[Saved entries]
################
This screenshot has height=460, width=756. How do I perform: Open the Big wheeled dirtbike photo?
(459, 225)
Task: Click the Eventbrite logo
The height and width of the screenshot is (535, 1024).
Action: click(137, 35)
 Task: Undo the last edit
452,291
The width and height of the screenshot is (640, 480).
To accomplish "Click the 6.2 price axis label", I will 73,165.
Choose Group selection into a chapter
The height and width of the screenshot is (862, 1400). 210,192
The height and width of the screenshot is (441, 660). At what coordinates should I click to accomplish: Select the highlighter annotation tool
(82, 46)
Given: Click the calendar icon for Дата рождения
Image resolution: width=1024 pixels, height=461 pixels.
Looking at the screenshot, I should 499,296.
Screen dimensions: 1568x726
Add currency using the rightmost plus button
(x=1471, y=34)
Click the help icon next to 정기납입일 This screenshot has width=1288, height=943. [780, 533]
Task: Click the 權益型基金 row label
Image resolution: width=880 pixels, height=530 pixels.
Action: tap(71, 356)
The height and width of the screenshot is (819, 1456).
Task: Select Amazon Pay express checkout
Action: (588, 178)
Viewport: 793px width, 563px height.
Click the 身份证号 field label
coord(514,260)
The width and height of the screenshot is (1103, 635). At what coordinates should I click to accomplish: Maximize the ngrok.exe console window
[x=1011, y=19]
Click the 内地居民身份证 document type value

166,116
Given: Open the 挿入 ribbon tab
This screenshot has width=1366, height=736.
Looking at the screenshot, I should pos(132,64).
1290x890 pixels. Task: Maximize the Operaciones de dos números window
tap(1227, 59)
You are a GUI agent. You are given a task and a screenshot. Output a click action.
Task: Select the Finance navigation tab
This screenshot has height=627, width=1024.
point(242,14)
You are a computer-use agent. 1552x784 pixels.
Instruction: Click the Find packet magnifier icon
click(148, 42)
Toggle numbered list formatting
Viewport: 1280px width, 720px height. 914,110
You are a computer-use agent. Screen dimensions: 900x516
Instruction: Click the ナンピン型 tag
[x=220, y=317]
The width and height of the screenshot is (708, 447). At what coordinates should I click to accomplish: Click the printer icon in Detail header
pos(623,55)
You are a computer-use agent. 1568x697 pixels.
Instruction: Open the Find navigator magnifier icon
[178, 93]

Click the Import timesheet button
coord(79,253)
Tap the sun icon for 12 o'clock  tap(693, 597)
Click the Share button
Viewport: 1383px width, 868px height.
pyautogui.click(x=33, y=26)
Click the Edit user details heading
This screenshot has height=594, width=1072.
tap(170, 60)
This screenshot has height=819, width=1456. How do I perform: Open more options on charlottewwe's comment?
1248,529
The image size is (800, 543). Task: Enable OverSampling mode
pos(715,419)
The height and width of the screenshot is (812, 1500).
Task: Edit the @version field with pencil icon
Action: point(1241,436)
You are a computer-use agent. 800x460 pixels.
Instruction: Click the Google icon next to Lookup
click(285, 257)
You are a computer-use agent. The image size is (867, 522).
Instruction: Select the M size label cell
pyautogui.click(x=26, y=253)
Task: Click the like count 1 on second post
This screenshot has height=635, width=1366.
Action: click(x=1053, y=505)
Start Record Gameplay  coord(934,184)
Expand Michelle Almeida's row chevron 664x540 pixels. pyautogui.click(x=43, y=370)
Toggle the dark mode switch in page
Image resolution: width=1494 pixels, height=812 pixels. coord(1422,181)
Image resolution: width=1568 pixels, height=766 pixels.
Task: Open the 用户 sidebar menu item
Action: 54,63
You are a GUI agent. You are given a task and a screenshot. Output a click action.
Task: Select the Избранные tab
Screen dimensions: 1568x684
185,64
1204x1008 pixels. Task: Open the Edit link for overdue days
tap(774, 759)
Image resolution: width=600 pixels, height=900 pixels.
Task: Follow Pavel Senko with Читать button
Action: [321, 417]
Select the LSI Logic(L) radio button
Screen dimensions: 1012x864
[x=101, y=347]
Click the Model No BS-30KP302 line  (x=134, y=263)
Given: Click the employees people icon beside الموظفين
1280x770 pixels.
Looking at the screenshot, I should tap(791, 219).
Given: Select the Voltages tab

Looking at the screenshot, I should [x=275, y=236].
################
_Challenge:_
Return all of the data above verbatim, line by line, without any changes.

_The solution:_
This screenshot has height=460, width=756. How do I perform: Open the Big wheeled dirtbike photo?
(459, 225)
Task: Click the Eventbrite logo
The height and width of the screenshot is (535, 1024).
Action: click(137, 35)
 Task: Undo the last edit
452,291
The width and height of the screenshot is (640, 480).
To accomplish "Click the 6.2 price axis label", I will 73,165.
Choose Group selection into a chapter
The height and width of the screenshot is (862, 1400). 210,192
The height and width of the screenshot is (441, 660). At what coordinates should I click to accomplish: Select the highlighter annotation tool
(82, 46)
Given: Click the calendar icon for Дата рождения
Image resolution: width=1024 pixels, height=461 pixels.
Looking at the screenshot, I should 499,296.
Screen dimensions: 1568x726
Add currency using the rightmost plus button
(x=1471, y=34)
Click the help icon next to 정기납입일 This screenshot has width=1288, height=943. [780, 533]
Task: Click the 權益型基金 row label
Image resolution: width=880 pixels, height=530 pixels.
Action: tap(71, 356)
The height and width of the screenshot is (819, 1456).
Task: Select Amazon Pay express checkout
Action: (588, 178)
Viewport: 793px width, 563px height.
Click the 身份证号 field label
coord(514,260)
The width and height of the screenshot is (1103, 635). At what coordinates should I click to accomplish: Maximize the ngrok.exe console window
[x=1011, y=19]
Click the 内地居民身份证 document type value

166,116
Given: Open the 挿入 ribbon tab
This screenshot has width=1366, height=736.
Looking at the screenshot, I should pos(132,64).
1290x890 pixels. Task: Maximize the Operaciones de dos números window
tap(1227, 59)
You are a GUI agent. You are given a task and a screenshot. Output a click action.
Task: Select the Finance navigation tab
This screenshot has height=627, width=1024.
point(242,14)
You are a computer-use agent. 1552x784 pixels.
Instruction: Click the Find packet magnifier icon
click(148, 42)
Toggle numbered list formatting
Viewport: 1280px width, 720px height. 914,110
You are a computer-use agent. Screen dimensions: 900x516
Instruction: Click the ナンピン型 tag
[x=220, y=317]
The width and height of the screenshot is (708, 447). At what coordinates should I click to accomplish: Click the printer icon in Detail header
pos(623,55)
You are a computer-use agent. 1568x697 pixels.
Instruction: Open the Find navigator magnifier icon
[178, 93]

Click the Import timesheet button
coord(79,253)
Tap the sun icon for 12 o'clock  tap(693, 597)
Click the Share button
Viewport: 1383px width, 868px height.
pyautogui.click(x=33, y=26)
Click the Edit user details heading
This screenshot has height=594, width=1072.
tap(170, 60)
This screenshot has height=819, width=1456. How do I perform: Open more options on charlottewwe's comment?
1248,529
The image size is (800, 543). Task: Enable OverSampling mode
pos(715,419)
The height and width of the screenshot is (812, 1500).
Task: Edit the @version field with pencil icon
Action: point(1241,436)
You are a computer-use agent. 800x460 pixels.
Instruction: Click the Google icon next to Lookup
click(285, 257)
You are a computer-use agent. The image size is (867, 522).
Instruction: Select the M size label cell
pyautogui.click(x=26, y=253)
Task: Click the like count 1 on second post
This screenshot has height=635, width=1366.
Action: click(x=1053, y=505)
Start Record Gameplay  coord(934,184)
Expand Michelle Almeida's row chevron 664x540 pixels. pyautogui.click(x=43, y=370)
Toggle the dark mode switch in page
Image resolution: width=1494 pixels, height=812 pixels. coord(1422,181)
Image resolution: width=1568 pixels, height=766 pixels.
Task: Open the 用户 sidebar menu item
Action: 54,63
You are a GUI agent. You are given a task and a screenshot. Output a click action.
Task: Select the Избранные tab
Screen dimensions: 1568x684
185,64
1204x1008 pixels. Task: Open the Edit link for overdue days
tap(774, 759)
Image resolution: width=600 pixels, height=900 pixels.
Task: Follow Pavel Senko with Читать button
Action: [321, 417]
Select the LSI Logic(L) radio button
Screen dimensions: 1012x864
[x=101, y=347]
Click the Model No BS-30KP302 line  (x=134, y=263)
Given: Click the employees people icon beside الموظفين
1280x770 pixels.
Looking at the screenshot, I should tap(791, 219).
Given: Select the Voltages tab

Looking at the screenshot, I should [x=275, y=236].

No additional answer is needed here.